■ FRAGMENTO
******

Cuatro años después de haber leído yo el libro, seguía pensando en él. No hubo un momento en que sus versos no hicieran eco en mí. La vida misma se encargó, vigorosa, de recordármelo siempre. Desde entonces creo que la lectura de un libro no está completa sino hasta que se escribe sobre él. Y pienso, además, que todo libro reclama unas líneas, merézcala o no. La redondez de lo posible no es la excepción.

Al autor de esta obra, José Enrique Delmonte, lo conocí en 2018, y desde entonces, excepto por una vez que me escribió para solicitarme un poema al que deseaba ponerle su voz, jamás he hablado con él. Nunca más, como diría el luciferino cuervo de Poe, me habló de su libro, lo cual habla muy bien de él, de su ética y educación, de su humildad y modestia, pues algunos escritores tienen la horrible y desdeñable costumbre de, cuando te regalan o te venden un libro (¡peor aún!), torturarte con la insistencia de que escribas sobre él, como si su obra fuese una gran cosa.

******

■ ENTRADAS POR PROCESAR
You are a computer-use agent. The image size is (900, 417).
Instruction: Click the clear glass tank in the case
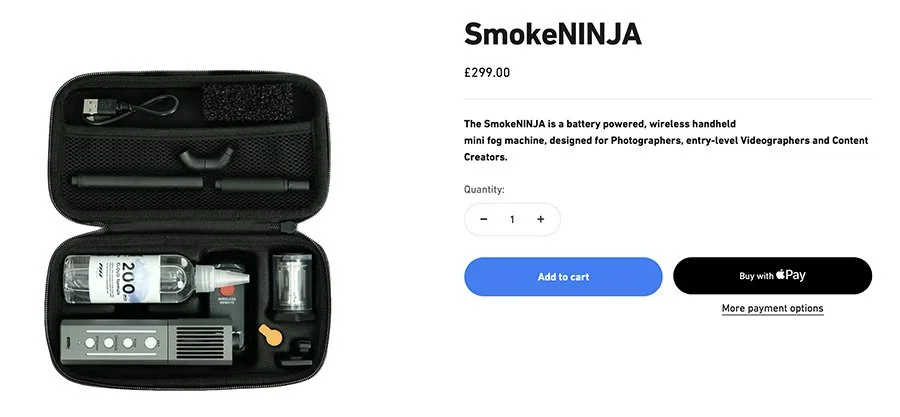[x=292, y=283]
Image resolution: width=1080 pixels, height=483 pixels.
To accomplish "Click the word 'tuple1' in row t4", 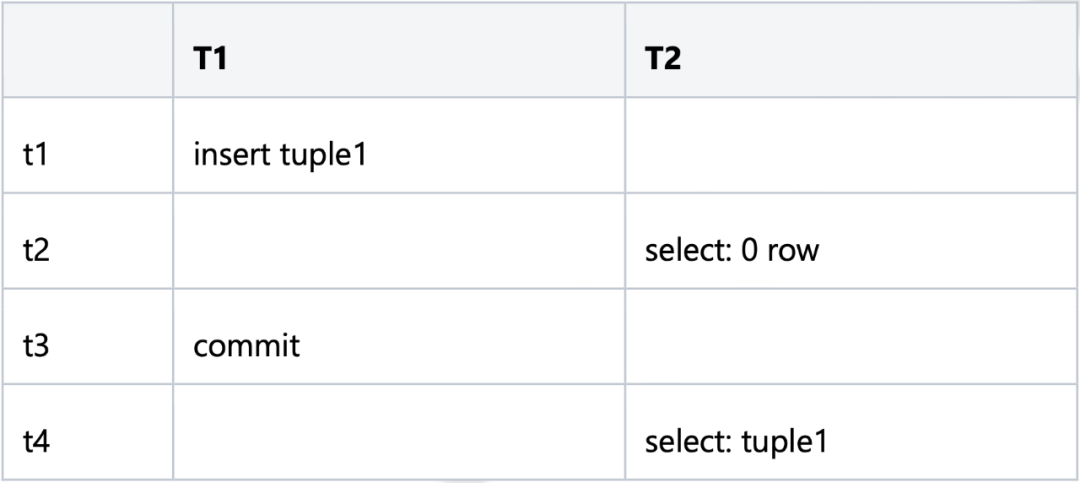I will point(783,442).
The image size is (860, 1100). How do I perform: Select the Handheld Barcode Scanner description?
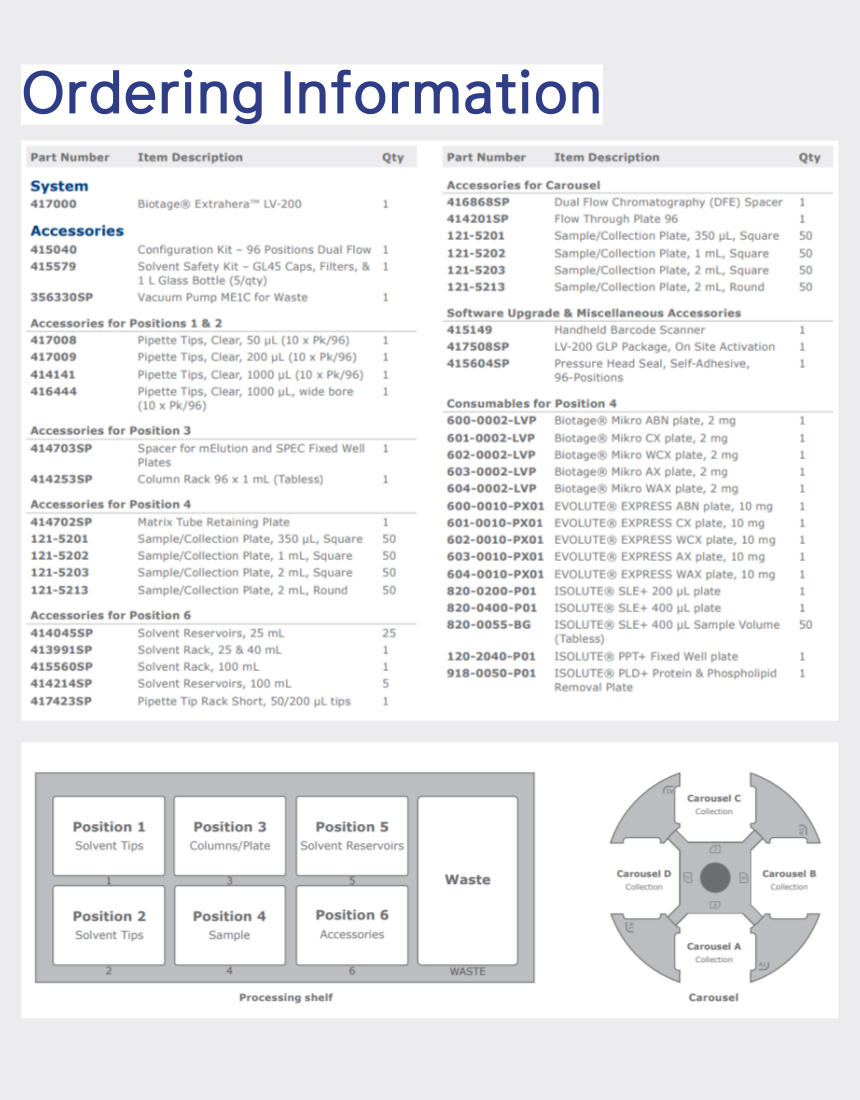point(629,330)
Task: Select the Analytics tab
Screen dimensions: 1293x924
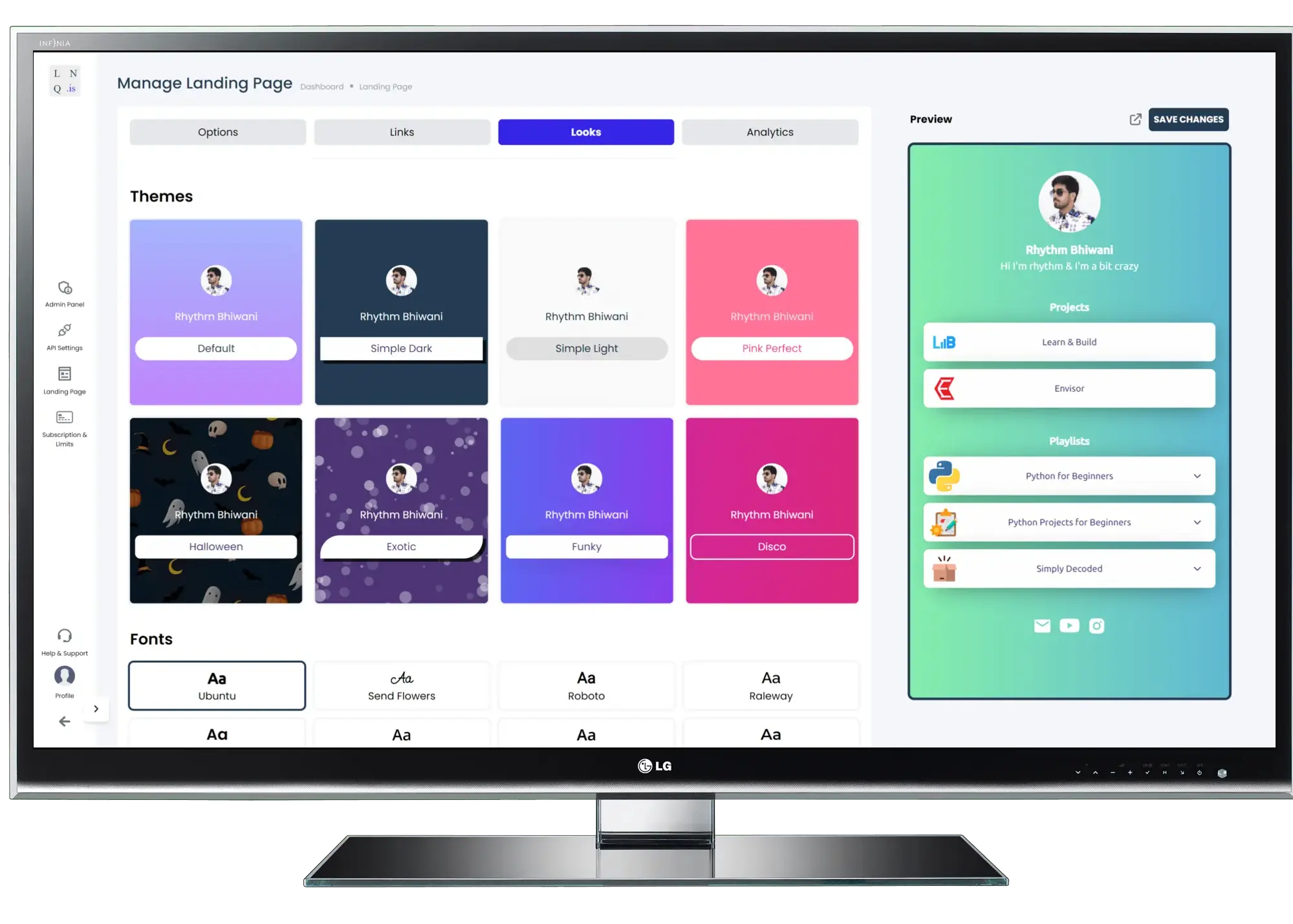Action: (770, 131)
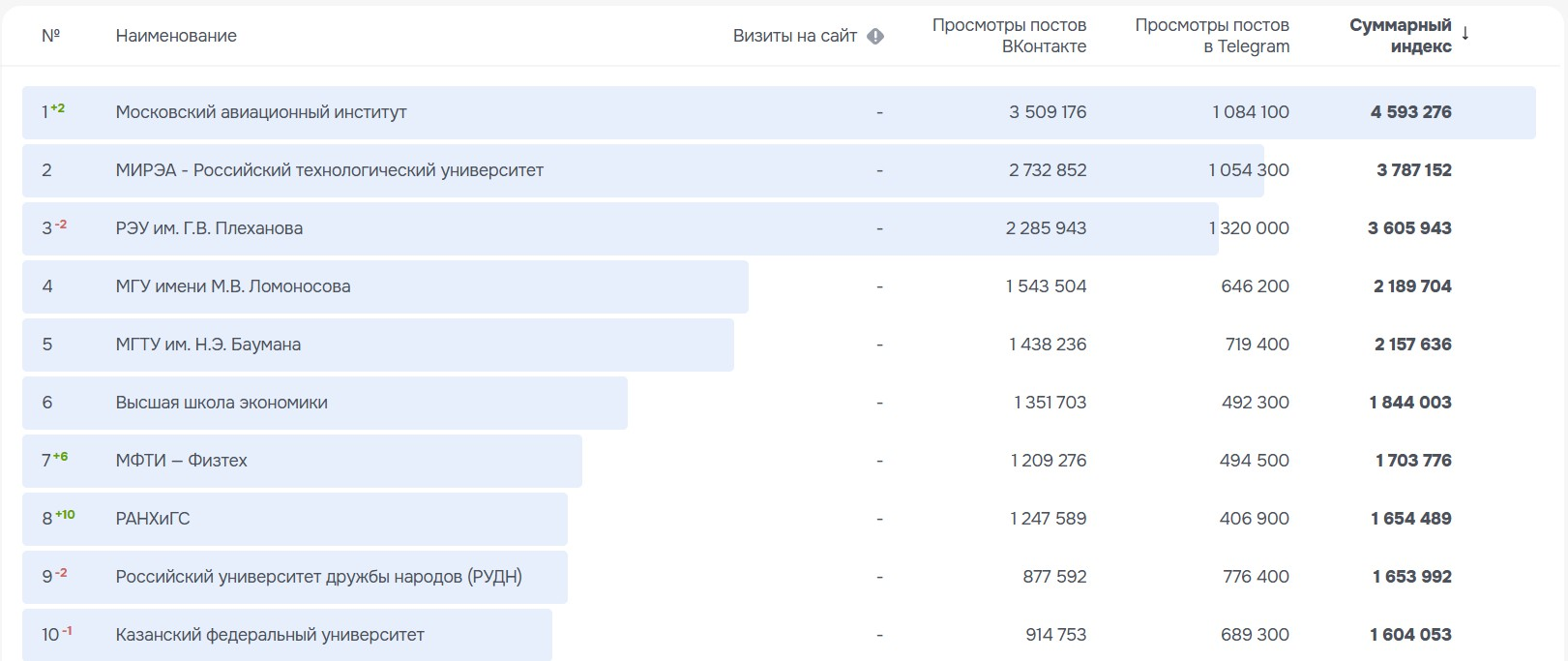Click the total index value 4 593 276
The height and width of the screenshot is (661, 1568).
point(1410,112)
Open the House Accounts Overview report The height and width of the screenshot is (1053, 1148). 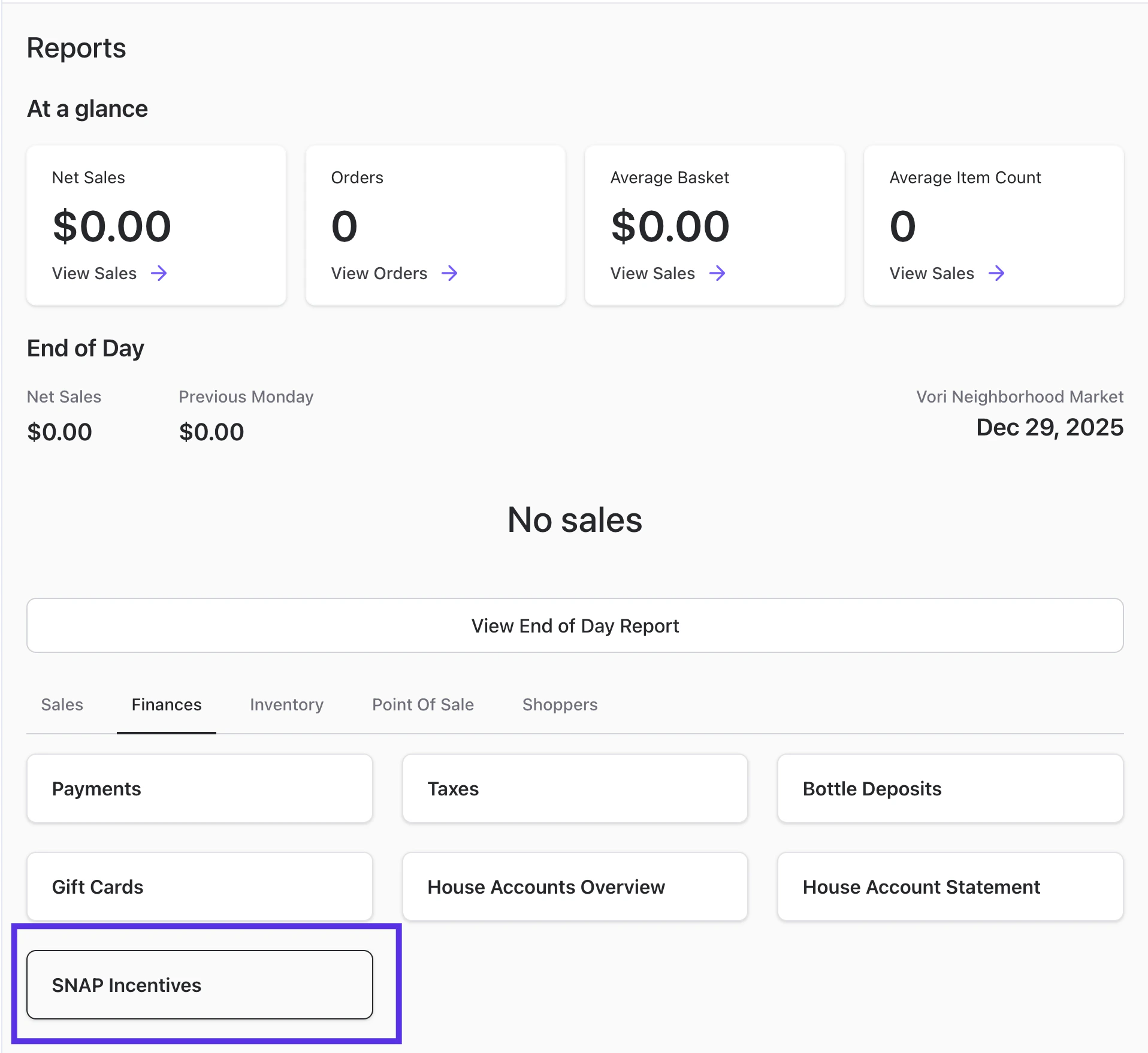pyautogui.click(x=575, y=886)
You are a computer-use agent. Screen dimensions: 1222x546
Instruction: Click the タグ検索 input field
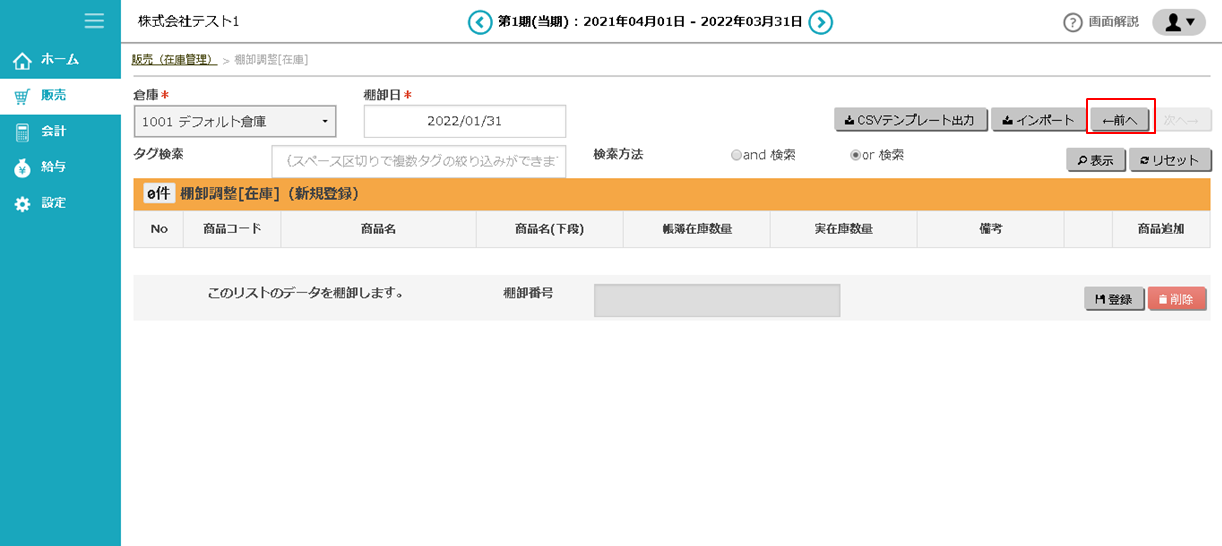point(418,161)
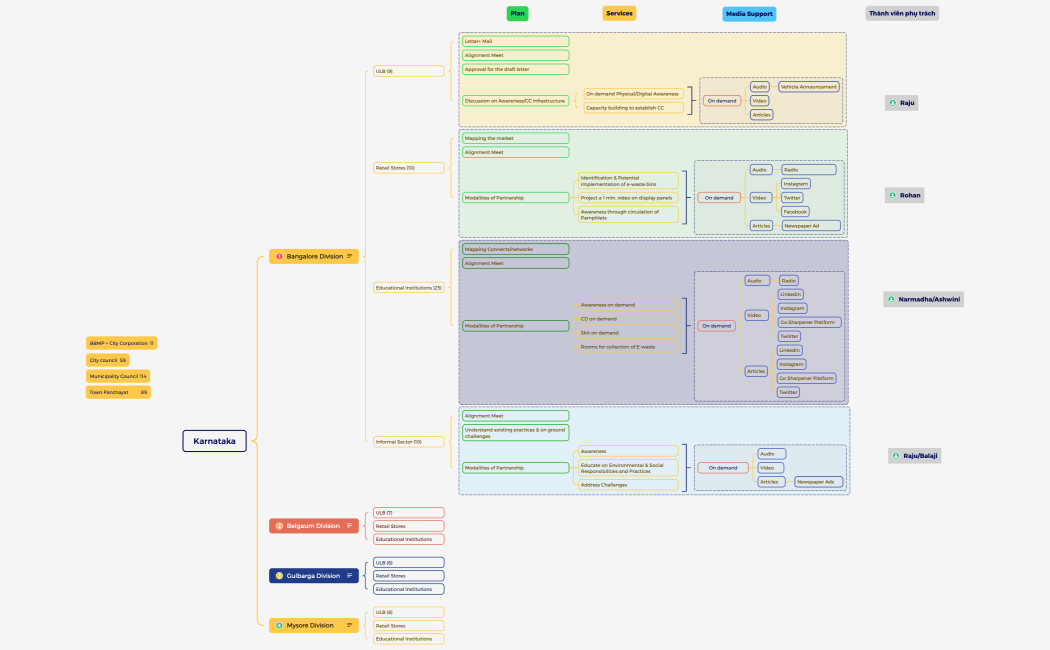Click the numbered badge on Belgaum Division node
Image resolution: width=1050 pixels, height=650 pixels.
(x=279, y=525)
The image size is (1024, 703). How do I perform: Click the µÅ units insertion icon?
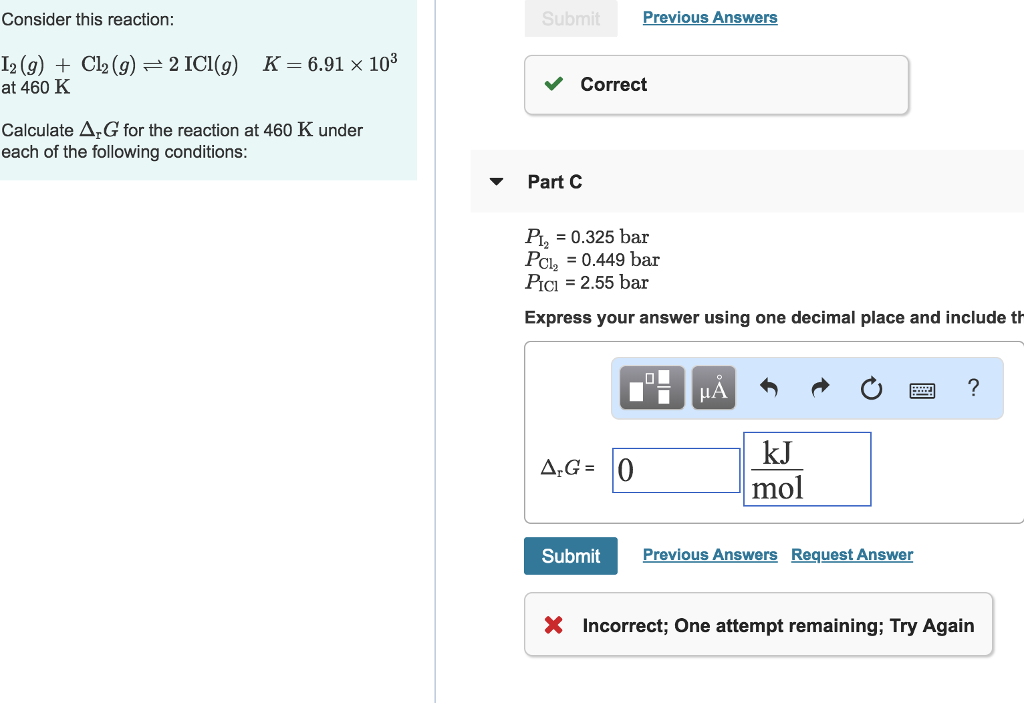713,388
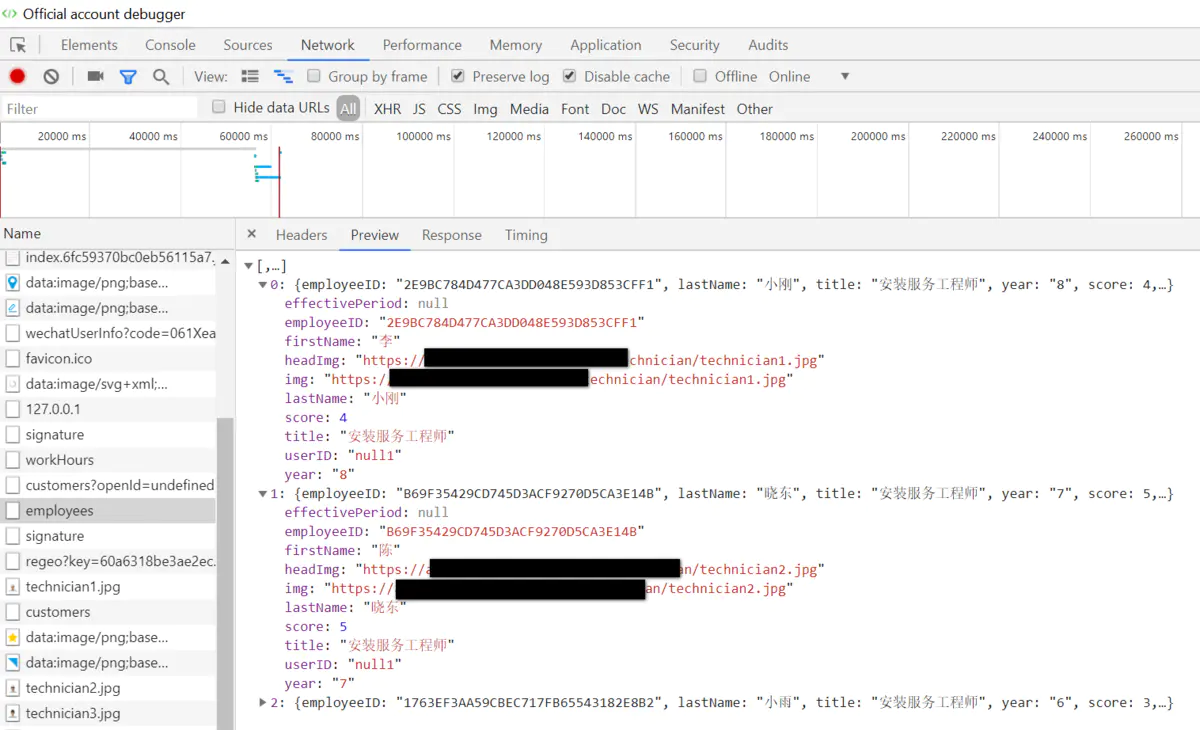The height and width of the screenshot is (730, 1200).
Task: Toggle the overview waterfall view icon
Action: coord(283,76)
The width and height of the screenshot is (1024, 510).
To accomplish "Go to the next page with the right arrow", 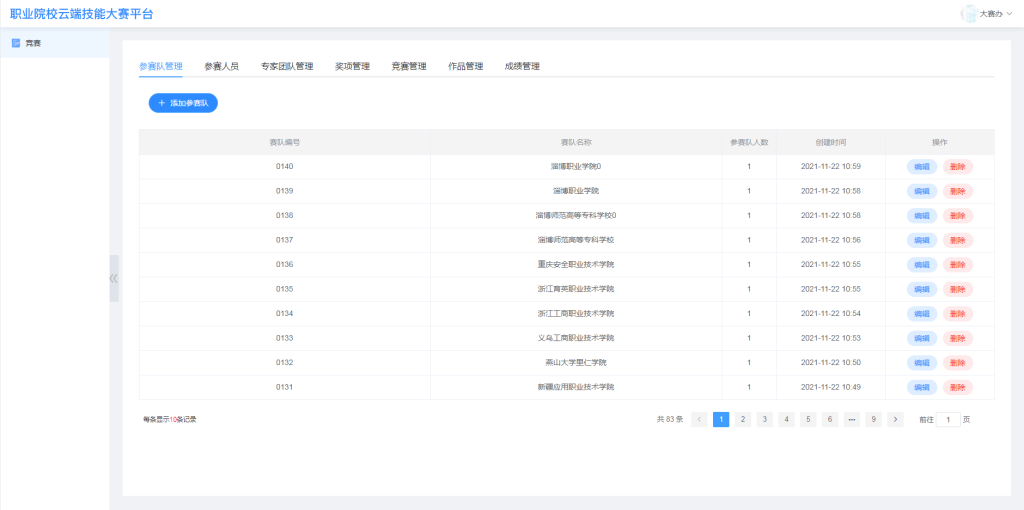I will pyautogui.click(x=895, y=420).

******

■ EJERCICIOS PROPUESTOS
- a) Según el fragmento, que el autor nunca más hablara de su libro habla muy bien de él. ¿Qué cualidades suyas enumera el texto?
- b) Enumera todas las líneas de las entradas que contienen la cadena "agent", teniendo en cuenta las mayúsculas y minúsculas.

■ SOLUCIONES DE EJERCICIOS
- a) Su ética, su educación, su humildad y su modestia.

- b)
You are a computer-use agent. The image size is (900, 417).
You are a computer-use agent. Screen dimensions: 1222x546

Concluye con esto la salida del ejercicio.